> [TEXT SECTION]:
Our first step as always is finding accommodation. The big party hostel here is Bigfoot and it has a reputation for a reason. Do not go there expecting anything short of loud bar music, party friendly people and a lack of sleep. Don’t get us wrong, there’s nothing wrong with it, but our trip isn’t revolving around endless nights spent at a bar. After trying a couple of options, we ended up at a place almost across the road from Bigfoot called Hostal Guardabarranco (the name of the national bird of Nicaragua). A private room with bathroom was $19/night and had a decent sized kitchen, free coffee and Wi-Fi. Simple stuff, with a good location, it was all we needed.
Banking problems and fraud
The day we were coming into Leon, we’d had a few card issues and that first night in Leon after talking to the bank, the story had become a lot darker than we’d expected. So much so, that we wrote another blog post here to separate the story.
Volcano boarding on Cerro Negro
This is something we’d been hearing about regularly from other people who’d been to Nicaragua and knew our thirst for danger and adventure, well Toby’s thirst especially. Coming into town we’d heard of Bigfoot hostel and volcano boarding (they claim to be the originators of it in 2004). There are other companies that run these tours, all with slightly different markets they aim for. We chose Quetzal Trekkers for a couple of reasons; it’s a few dollars cheaper at $30 total ($33 at BigFoot), Quetzal Trekkers included lunch and we wanted a smaller more personal sized group (we had 10 including our guide). The biggest appeal for Toby was that you got 2 runs down the volcano whereas most other companies including BigFoot only include 1 run. Quetzal Trekkers is also totally non-profit with money going back into valuable community projects.

> [RECORD LIST]:
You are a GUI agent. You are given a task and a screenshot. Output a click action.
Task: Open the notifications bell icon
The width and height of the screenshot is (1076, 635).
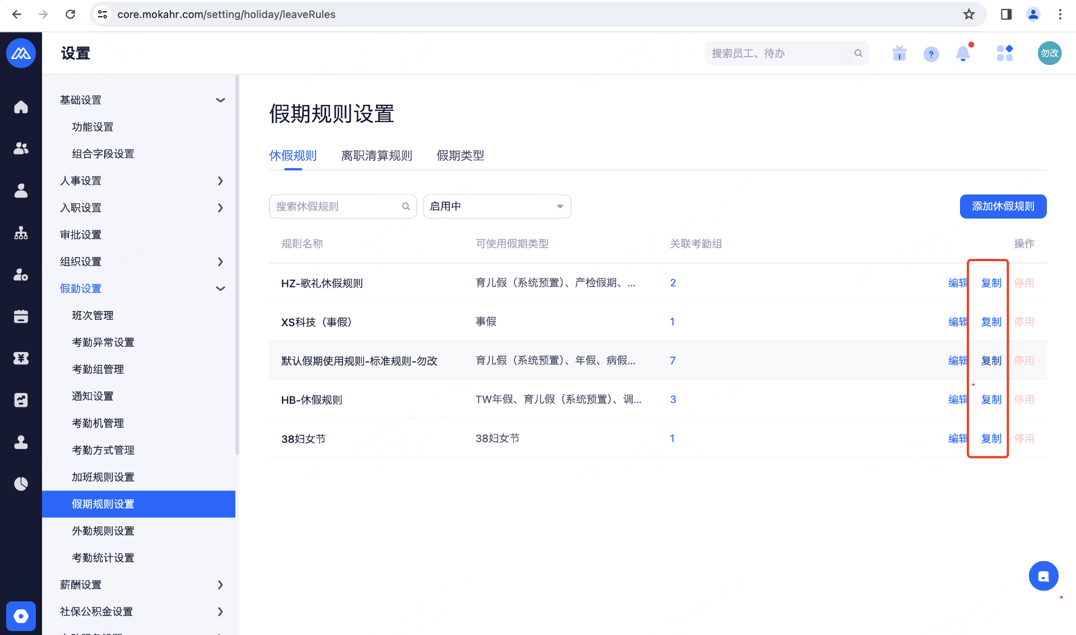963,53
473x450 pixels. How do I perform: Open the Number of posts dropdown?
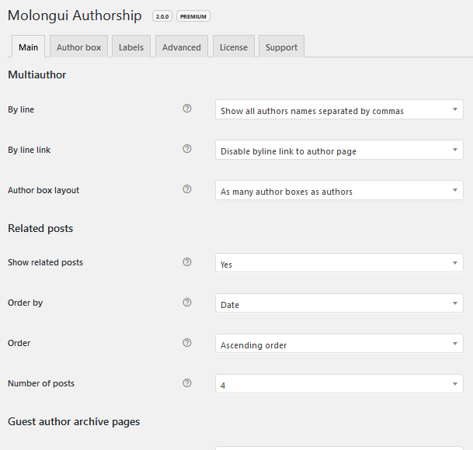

* * *

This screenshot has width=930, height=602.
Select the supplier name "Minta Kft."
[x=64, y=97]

==

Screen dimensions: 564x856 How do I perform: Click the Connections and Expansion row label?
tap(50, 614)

> [EXERCISE TASK A]: Print the passage of the Leon travel account starting with "Our first step" and going on through "all we needed.".
> [EXERCISE TASK B]: List the amenities that the Leon travel account says came with the $19/night private room at Hostal Guardabarranco.
The rows have no connection to the Leon travel account.

> [CORRECT RESULT A]:
Our first step as always is finding accommodation. The big party hostel here is Bigfoot and it has a reputation for a reason. Do not go there expecting anything short of loud bar music, party friendly people and a lack of sleep. Don’t get us wrong, there’s nothing wrong with it, but our trip isn’t revolving around endless nights spent at a bar. After trying a couple of options, we ended up at a place almost across the road from Bigfoot called Hostal Guardabarranco (the name of the national bird of Nicaragua). A private room with bathroom was $19/night and had a decent sized kitchen, free coffee and Wi-Fi. Simple stuff, with a good location, it was all we needed.

> [CORRECT RESULT B]:
- Bathroom
- Decent sized kitchen
- Free coffee
- Wi-Fi